The problem: When the line containing "For every named" appears in the entries below, begin printing there and stop after the line containing "Request a Quote (461, 1519)"; print each of those lines exactly and no other line.

Data records:
==============================

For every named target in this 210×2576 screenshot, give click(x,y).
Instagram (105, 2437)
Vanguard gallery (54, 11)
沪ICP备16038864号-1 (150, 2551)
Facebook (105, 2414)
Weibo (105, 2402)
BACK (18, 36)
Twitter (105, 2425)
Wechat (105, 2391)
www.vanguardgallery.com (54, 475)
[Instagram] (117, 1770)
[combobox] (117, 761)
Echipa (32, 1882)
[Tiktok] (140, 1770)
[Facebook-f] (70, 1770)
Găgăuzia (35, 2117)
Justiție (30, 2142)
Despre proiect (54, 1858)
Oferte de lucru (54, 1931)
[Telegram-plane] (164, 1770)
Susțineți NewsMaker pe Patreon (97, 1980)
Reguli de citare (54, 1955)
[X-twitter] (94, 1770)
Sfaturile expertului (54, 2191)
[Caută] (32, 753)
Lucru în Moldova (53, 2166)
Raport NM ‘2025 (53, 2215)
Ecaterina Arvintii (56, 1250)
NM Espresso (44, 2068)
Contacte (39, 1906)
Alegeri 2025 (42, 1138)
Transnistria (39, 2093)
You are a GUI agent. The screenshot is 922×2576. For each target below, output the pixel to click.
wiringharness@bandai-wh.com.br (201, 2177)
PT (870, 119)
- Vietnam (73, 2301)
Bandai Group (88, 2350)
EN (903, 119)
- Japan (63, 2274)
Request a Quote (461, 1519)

==============================

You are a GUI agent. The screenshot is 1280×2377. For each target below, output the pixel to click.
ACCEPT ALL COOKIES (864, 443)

==============================

Result of this exercise:
For every named target in this 210×2576 screenshot, give click(x,y).
Instagram (105, 2437)
Vanguard gallery (54, 11)
沪ICP备16038864号-1 (150, 2551)
Facebook (105, 2414)
Weibo (105, 2402)
BACK (18, 36)
Twitter (105, 2425)
Wechat (105, 2391)
www.vanguardgallery.com (54, 475)
[Instagram] (117, 1770)
[combobox] (117, 761)
Echipa (32, 1882)
[Tiktok] (140, 1770)
[Facebook-f] (70, 1770)
Găgăuzia (35, 2117)
Justiție (30, 2142)
Despre proiect (54, 1858)
Oferte de lucru (54, 1931)
[Telegram-plane] (164, 1770)
Susțineți NewsMaker pe Patreon (97, 1980)
Reguli de citare (54, 1955)
[X-twitter] (94, 1770)
Sfaturile expertului (54, 2191)
[Caută] (32, 753)
Lucru în Moldova (53, 2166)
Raport NM ‘2025 (53, 2215)
Ecaterina Arvintii (56, 1250)
NM Espresso (44, 2068)
Contacte (39, 1906)
Alegeri 2025 (42, 1138)
Transnistria (39, 2093)
You are a GUI agent. The screenshot is 922×2576. For each target below, output the pixel to click.
wiringharness@bandai-wh.com.br (201, 2177)
PT (870, 119)
- Vietnam (73, 2301)
Bandai Group (88, 2350)
EN (903, 119)
- Japan (63, 2274)
Request a Quote (461, 1519)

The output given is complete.